Problem to work on: Your answer must be a single number: the count of lines in the entries below that hold "will".

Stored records
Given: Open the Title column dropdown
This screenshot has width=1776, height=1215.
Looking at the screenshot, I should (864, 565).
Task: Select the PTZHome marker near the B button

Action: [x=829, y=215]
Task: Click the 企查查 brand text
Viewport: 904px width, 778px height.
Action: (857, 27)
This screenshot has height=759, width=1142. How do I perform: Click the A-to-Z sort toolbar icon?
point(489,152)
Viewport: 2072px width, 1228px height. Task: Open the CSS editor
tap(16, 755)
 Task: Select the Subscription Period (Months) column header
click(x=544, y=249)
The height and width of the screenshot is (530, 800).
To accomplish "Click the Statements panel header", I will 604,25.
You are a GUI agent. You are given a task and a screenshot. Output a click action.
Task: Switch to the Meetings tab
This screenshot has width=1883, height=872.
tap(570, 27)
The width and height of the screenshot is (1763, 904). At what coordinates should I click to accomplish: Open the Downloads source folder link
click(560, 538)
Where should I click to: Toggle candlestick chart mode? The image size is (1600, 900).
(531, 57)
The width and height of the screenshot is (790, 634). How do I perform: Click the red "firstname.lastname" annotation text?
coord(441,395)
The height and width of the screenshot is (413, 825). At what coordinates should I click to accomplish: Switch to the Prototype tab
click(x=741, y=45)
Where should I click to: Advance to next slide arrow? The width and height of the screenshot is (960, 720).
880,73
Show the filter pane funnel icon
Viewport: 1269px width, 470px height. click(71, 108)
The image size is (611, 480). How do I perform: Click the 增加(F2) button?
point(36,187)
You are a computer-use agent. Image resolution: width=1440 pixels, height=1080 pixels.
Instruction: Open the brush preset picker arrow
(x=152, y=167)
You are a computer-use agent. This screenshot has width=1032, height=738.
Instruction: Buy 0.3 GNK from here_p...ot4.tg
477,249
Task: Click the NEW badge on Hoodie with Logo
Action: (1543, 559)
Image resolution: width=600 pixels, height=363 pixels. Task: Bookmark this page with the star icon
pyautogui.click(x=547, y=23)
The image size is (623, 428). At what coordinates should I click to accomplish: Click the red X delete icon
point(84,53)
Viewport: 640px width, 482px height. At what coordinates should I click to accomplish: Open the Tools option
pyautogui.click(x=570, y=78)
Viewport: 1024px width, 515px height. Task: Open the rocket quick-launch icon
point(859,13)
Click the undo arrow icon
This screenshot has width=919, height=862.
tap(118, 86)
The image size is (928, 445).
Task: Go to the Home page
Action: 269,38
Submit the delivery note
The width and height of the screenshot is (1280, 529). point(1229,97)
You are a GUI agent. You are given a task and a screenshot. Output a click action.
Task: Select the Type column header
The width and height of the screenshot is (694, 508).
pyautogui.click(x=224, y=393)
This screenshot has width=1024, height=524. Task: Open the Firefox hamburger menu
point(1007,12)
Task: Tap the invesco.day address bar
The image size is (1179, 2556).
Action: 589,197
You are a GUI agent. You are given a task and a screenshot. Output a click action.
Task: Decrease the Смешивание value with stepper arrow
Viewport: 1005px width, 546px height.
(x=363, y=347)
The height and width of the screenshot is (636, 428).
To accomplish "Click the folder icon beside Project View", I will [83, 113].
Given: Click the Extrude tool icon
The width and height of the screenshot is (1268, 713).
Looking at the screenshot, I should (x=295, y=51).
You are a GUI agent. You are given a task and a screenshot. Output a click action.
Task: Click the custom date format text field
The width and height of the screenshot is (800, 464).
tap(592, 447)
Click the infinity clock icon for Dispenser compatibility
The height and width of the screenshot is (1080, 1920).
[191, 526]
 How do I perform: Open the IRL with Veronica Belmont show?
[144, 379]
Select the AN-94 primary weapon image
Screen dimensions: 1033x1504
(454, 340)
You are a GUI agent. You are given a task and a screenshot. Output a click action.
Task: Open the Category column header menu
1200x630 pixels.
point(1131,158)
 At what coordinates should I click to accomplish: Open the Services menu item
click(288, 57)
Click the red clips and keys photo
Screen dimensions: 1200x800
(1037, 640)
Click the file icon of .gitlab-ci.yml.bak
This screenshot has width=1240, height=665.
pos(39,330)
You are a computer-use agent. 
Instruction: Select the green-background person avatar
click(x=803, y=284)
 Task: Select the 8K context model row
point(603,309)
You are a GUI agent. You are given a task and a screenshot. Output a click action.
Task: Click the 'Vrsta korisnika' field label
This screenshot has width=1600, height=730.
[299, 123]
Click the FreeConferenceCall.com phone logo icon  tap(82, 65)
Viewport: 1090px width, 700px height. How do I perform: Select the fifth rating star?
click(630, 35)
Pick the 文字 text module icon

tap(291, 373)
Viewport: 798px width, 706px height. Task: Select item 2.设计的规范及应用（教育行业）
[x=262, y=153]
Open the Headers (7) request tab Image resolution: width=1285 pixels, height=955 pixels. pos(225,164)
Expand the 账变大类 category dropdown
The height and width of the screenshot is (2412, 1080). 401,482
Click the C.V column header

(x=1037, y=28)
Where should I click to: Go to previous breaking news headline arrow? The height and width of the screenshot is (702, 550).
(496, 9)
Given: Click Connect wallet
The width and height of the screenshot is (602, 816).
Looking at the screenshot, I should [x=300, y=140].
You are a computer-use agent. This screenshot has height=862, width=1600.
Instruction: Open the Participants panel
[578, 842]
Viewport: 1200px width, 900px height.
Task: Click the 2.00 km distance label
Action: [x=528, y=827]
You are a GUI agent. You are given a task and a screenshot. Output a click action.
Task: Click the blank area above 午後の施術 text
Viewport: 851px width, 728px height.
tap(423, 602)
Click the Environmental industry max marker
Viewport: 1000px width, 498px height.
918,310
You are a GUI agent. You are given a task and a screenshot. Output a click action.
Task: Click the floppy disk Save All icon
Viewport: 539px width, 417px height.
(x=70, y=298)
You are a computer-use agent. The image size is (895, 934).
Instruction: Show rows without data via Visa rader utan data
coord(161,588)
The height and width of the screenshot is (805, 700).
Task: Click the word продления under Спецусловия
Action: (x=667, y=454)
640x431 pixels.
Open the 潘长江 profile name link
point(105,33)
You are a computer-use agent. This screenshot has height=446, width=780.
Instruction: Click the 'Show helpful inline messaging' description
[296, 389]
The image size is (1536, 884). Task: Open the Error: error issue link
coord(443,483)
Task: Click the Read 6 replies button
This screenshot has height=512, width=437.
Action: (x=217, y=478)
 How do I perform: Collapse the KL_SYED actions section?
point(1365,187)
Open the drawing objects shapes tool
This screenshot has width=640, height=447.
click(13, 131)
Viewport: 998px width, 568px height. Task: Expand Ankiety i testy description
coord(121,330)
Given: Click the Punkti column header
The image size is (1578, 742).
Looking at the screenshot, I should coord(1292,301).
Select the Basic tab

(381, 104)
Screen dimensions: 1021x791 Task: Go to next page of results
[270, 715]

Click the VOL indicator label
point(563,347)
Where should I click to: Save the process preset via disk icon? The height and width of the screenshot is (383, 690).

Written answer: 2